TODAY IN HISTORY
Today is Wednesday, Jan. 15, the 15th day of 2020. There are 351 days left in the year.
ON THIS DATE IN HISTORY
On Jan. 15, 2009, US Airways Capt. Chesley “Sully” Sullenberger ditched his Airbus 320 in the Hudson River after a flock of birds disabled both engines; all 155 people aboard survived.
1559 — England’s Queen Elizabeth I was crowned in Westminster Abbey.
1865 — As the Civil War neared its end, Union forces captured Fort Fisher near Wilmington, North Carolina, depriving the Confederates of their last major seaport.

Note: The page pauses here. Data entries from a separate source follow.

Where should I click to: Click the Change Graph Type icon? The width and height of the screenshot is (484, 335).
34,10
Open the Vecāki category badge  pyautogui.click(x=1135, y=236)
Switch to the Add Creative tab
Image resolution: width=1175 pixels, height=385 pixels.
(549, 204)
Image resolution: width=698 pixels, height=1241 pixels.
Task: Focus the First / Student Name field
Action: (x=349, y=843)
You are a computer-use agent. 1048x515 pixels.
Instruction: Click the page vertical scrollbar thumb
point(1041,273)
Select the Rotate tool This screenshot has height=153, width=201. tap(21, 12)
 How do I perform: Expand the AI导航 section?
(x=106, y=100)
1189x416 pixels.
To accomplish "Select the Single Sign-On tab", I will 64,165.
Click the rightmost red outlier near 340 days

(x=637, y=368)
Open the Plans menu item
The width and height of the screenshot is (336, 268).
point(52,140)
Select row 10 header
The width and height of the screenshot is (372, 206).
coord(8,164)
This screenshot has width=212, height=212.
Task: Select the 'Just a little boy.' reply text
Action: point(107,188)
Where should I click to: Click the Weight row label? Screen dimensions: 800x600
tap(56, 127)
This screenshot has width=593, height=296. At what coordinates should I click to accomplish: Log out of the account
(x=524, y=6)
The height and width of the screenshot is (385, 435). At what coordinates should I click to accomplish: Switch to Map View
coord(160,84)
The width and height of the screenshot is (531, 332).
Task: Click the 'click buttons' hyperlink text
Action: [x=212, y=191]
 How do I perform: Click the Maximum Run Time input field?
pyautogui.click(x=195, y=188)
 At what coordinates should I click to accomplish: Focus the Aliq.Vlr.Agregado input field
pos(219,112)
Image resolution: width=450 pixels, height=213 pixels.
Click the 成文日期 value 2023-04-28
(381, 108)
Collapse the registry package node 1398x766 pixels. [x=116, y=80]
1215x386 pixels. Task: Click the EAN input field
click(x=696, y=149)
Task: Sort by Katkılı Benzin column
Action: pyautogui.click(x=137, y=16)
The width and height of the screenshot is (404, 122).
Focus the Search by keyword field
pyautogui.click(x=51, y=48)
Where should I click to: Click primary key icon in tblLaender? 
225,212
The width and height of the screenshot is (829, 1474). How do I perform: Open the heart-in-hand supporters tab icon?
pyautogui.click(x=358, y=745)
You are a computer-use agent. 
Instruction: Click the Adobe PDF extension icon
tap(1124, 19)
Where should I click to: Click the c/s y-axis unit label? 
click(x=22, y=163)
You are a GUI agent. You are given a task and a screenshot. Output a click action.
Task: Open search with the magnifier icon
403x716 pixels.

1892 — The original rules of basketball, devised by James Naismith, were published for the first time in Springfield, Massachusetts, where the game originated.
1919 — In Boston, a tank containing an estimated 2.3 million gallons of molasses burst, sending the dark syrup coursing through the city’s North End, killing 21 people.
1929 — Civil rights leader Martin Luther King, Jr. was born in Atlanta.
1943 — Work was completed on the Pentagon, the headquarters of the U.S. Department of War (now Defense).
1967 — The Green Bay Packers of the National Football League defeated the Kansas City Chiefs of the American Football League 35-10 in the first AFL-NFL World Championship Game, retroactively known as Super Bowl I.
1973 — President Richard M. Nixon announced the suspension of all U.S. offensive action in North Vietnam, citing progress in peace negotiations.
1976 — Sara Jane Moore was sentenced to life in prison for her attempt on the life of President Gerald R. Ford in San Francisco. (Moore was released on the last day of 2007.)
1987 — Entertainer Ray Bolger, perhaps best known for playing the Scarecrow in the 1939 MGM musical “The Wizard of Oz,” died in Los Angeles at age 83.
1993 — A historic disarmament ceremony ended in Paris with the last of 125 countries signing a treaty banning chemical weapons.
2014 — A highly critical and bipartisan Senate report declared that the deadly Sept. 2012 assault on the American diplomatic compound in Benghazi, Libya, could have been prevented; the report spread blame among the State Department, the military and U.S. intelligence.